-- TASK INSTRUCTIONS --
Return every line in the records below that contains the word "height".
— start of EXTRACTED ENTRIES —
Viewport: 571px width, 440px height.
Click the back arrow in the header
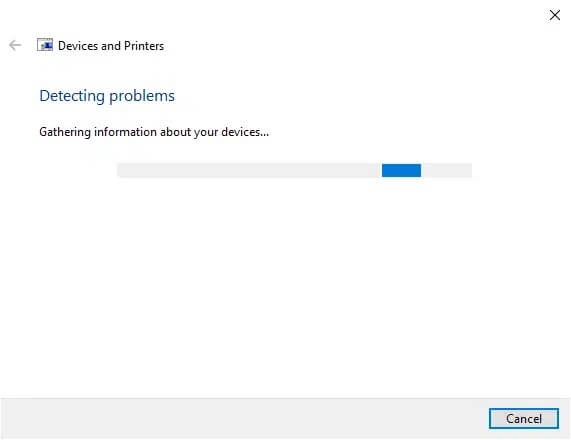(x=15, y=46)
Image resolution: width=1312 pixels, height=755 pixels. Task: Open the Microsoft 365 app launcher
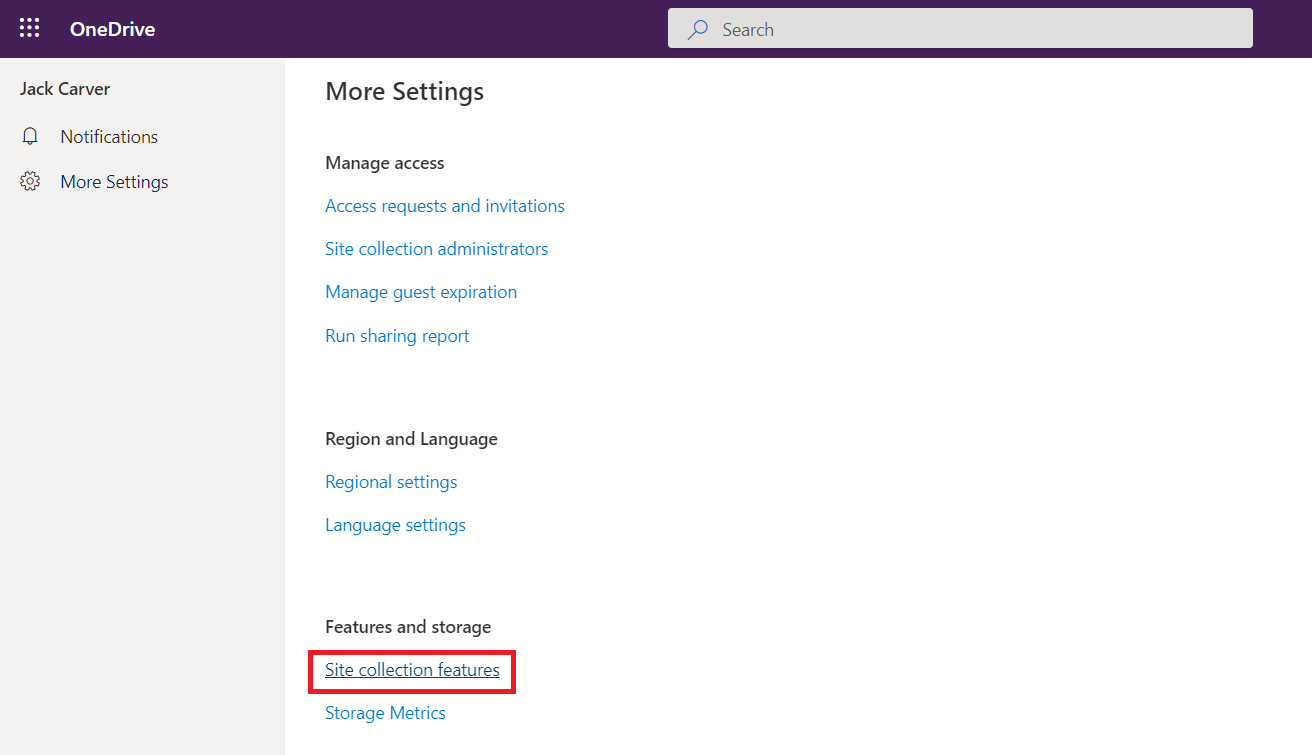tap(29, 28)
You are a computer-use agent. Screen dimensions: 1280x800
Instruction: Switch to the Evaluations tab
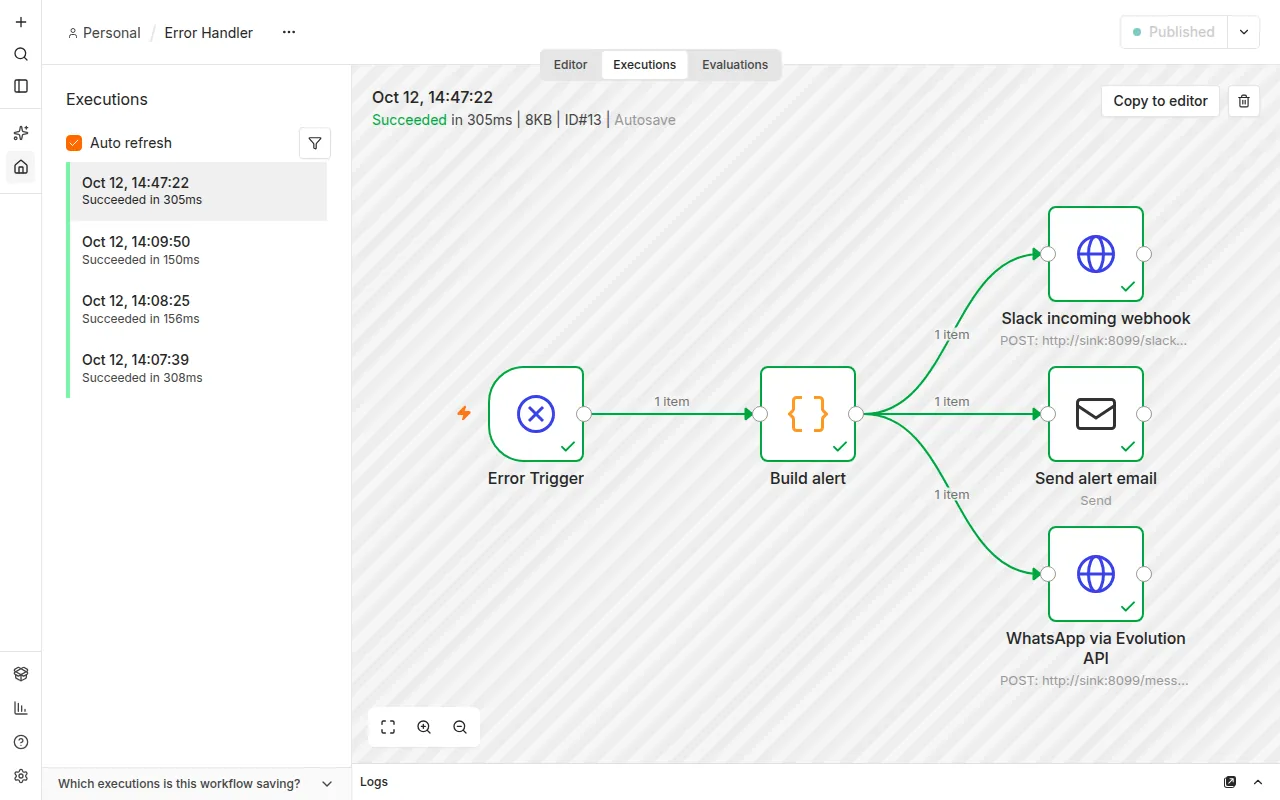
— end of EXTRACTED ENTRIES —
-- RESPONSE TO THE EXERCISE --
Viewport: 571px width, 440px height.
Image resolution: width=1312 pixels, height=755 pixels. Task: Open the Microsoft 365 app launcher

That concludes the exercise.